Do you have a copy of this handy?

 

  1. VSS fix from this page https://www-secure.symantec.com/connect/blogs/vss-fixbat

 

DuckTape
Level 4

 this was used on windows 2008 r2

I attached the file i used but in case it dont work here is the contents::

 rem FILENAME: FIXVSS08.BAT

rem
 
net stop "System Event Notification Service"
 
net stop "Background Intelligent Transfer Service"
 
net stop "COM+ Event System"
 
net stop "Microsoft Software Shadow Copy Provider"
 
net stop "Volume Shadow Copy"
 
cd /d %windir%\system32
 
net stop vss
 
net stop swprv
 
regsvr32 /s ATL.DLL
 
regsvr32 /s comsvcs.DLL
 
regsvr32 /s credui.DLL
 
regsvr32 /s CRYPTNET.DLL
 
regsvr32 /s CRYPTUI.DLL
 
regsvr32 /s dhcpqec.DLL
 
regsvr32 /s dssenh.DLL
 
regsvr32 /s eapqec.DLL
 
regsvr32 /s esscli.DLL
 
regsvr32 /s FastProx.DLL
 
regsvr32 /s FirewallAPI.DLL
 
regsvr32 /s kmsvc.DLL
 
regsvr32 /s lsmproxy.DLL
 
regsvr32 /s MSCTF.DLL
 
regsvr32 /s msi.DLL
 
regsvr32 /s msxml3.DLL
 
regsvr32 /s ncprov.DLL
 
regsvr32 /s ole32.DLL
 
regsvr32 /s OLEACC.DLL
 
regsvr32 /s OLEAUT32.DLL
 
regsvr32 /s PROPSYS.DLL
 
regsvr32 /s QAgent.DLL
 
regsvr32 /s qagentrt.DLL
 
regsvr32 /s QUtil.DLL
 
regsvr32 /s raschap.DLL
 
regsvr32 /s RASQEC.DLL
 
regsvr32 /s rastls.DLL
 
regsvr32 /s repdrvfs.DLL
 
regsvr32 /s RPCRT4.DLL
 
regsvr32 /s rsaenh.DLL
 
regsvr32 /s SHELL32.DLL
 
regsvr32 /s shsvcs.DLL
 
regsvr32 /s /i swprv.DLL
 
regsvr32 /s tschannel.DLL
 
regsvr32 /s USERENV.DLL
 
regsvr32 /s vss_ps.DLL
 
regsvr32 /s wbemcons.DLL
 
regsvr32 /s wbemcore.DLL
 
regsvr32 /s wbemess.DLL
 
regsvr32 /s wbemsvc.DLL
 
regsvr32 /s WINHTTP.DLL
 
regsvr32 /s WINTRUST.DLL
 
regsvr32 /s wmiprvsd.DLL
 
regsvr32 /s wmisvc.DLL
 
regsvr32 /s wmiutils.DLL
 
regsvr32 /s wuaueng.DLL
 
sfc /SCANFILE=%windir%\system32\catsrv.DLL
 
sfc /SCANFILE=%windir%\system32\catsrvut.DLL
 
sfc /SCANFILE=%windir%\system32\CLBCatQ.DLL
 
net start "COM+ Event System"

 

DG-2005
Level 5

Excellent thank you! the link above had been removed, just wanted to add this to my collection :)

Bmitche
Level 5

We have the same issue.... which I believe is this.

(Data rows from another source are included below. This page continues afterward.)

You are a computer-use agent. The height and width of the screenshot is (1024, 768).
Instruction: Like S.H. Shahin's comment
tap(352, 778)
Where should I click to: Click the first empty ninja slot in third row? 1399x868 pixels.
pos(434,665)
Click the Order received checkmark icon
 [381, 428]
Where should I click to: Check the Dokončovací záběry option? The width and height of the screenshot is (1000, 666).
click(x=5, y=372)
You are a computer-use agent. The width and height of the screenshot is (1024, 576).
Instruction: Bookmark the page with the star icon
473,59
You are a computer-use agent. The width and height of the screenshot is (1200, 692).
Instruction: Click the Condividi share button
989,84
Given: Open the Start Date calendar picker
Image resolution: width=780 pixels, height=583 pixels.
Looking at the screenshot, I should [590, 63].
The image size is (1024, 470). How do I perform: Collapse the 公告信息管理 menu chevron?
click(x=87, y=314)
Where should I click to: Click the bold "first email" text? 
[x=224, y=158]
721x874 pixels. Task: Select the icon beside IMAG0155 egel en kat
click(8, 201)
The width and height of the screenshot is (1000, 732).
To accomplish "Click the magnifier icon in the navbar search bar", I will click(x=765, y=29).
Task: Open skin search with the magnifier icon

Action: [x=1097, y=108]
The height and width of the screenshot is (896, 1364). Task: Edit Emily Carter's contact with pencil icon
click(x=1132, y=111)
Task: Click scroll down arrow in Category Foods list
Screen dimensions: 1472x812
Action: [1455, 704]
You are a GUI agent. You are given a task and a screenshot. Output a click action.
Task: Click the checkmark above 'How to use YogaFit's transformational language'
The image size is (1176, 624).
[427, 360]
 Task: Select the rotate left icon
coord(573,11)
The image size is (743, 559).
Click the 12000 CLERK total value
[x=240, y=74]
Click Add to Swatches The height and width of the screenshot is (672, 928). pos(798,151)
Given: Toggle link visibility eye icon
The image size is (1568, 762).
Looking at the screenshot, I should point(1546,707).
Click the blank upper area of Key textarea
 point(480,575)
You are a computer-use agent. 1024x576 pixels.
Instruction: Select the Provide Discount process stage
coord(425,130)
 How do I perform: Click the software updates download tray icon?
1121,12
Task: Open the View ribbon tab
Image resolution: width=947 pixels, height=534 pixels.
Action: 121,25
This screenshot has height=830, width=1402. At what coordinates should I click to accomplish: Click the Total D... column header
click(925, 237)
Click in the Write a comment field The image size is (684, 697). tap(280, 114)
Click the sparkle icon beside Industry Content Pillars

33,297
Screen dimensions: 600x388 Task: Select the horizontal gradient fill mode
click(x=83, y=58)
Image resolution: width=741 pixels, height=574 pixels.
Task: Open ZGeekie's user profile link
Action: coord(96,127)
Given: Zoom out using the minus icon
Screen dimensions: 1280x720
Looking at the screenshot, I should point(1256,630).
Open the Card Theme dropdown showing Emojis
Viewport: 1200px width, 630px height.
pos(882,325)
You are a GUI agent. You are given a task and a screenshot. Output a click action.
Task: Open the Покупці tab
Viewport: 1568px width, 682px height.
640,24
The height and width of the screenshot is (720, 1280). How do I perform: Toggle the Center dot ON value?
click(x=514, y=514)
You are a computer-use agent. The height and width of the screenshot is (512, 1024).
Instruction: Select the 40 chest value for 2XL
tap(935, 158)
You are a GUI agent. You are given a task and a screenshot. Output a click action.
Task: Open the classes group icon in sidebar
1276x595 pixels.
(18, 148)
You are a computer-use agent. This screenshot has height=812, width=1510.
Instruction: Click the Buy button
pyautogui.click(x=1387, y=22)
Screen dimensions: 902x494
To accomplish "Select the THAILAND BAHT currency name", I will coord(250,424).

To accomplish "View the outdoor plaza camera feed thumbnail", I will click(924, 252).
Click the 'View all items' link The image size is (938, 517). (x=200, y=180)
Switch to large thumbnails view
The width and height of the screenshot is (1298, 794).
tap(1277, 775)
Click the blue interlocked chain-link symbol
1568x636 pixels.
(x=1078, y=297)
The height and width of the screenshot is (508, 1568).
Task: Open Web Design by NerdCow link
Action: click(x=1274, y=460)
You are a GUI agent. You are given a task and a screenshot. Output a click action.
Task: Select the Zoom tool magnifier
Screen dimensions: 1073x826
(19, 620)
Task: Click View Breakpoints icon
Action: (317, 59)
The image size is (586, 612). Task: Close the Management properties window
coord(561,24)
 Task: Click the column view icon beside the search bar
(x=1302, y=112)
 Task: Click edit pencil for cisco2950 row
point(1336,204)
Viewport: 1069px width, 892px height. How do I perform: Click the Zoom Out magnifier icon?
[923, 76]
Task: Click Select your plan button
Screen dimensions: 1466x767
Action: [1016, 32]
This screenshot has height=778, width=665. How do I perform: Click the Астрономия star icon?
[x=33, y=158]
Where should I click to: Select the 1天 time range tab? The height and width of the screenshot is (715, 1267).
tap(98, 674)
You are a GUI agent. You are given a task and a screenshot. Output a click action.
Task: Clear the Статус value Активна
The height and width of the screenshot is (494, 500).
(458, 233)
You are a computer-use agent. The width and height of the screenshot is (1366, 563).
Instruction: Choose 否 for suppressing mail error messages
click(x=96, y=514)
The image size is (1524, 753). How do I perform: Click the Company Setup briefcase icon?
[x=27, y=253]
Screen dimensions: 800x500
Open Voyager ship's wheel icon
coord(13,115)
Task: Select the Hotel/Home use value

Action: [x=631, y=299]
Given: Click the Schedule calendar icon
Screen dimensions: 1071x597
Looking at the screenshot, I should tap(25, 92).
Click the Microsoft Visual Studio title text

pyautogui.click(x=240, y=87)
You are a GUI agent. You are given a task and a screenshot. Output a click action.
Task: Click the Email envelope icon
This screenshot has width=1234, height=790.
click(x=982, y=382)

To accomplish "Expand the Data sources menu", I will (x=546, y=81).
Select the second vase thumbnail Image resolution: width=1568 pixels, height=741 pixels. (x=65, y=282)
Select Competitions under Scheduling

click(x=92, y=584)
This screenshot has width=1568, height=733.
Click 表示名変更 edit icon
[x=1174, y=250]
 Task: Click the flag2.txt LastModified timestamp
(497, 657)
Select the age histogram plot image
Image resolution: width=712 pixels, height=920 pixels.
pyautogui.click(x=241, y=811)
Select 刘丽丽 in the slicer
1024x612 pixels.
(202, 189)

Start the vmdk level backup via the vmware policy. Netbackup tells vshpere to create a snaphot. Vshpere flips some bit somewhere preventing the VM from being vmotioned while the snapshot is in effect. Netbackup does the backup, then tells vsphere to remove the snapshot.

 

What I have run into is....on some VM's not all and not the same one's everytime....apparently the bit does not get flipped back to "normal" after the snapshot is removed....leaving the VM un-vmotionable.

 

As in the previous post....the fix I use is running another backup. Sometime I have to re-run the backup a couple times but it will eventually be "fixed". We had our dba team write a process which will identify the VM's with the vmotion bit set. It is very handy when we have to re-run 50-60 backups because of the issue.

We have spoken to Symantec & VmWare about the issue and they both point the finger at each other. The re-run "fix" works but it would be nice if we didn't have to do it.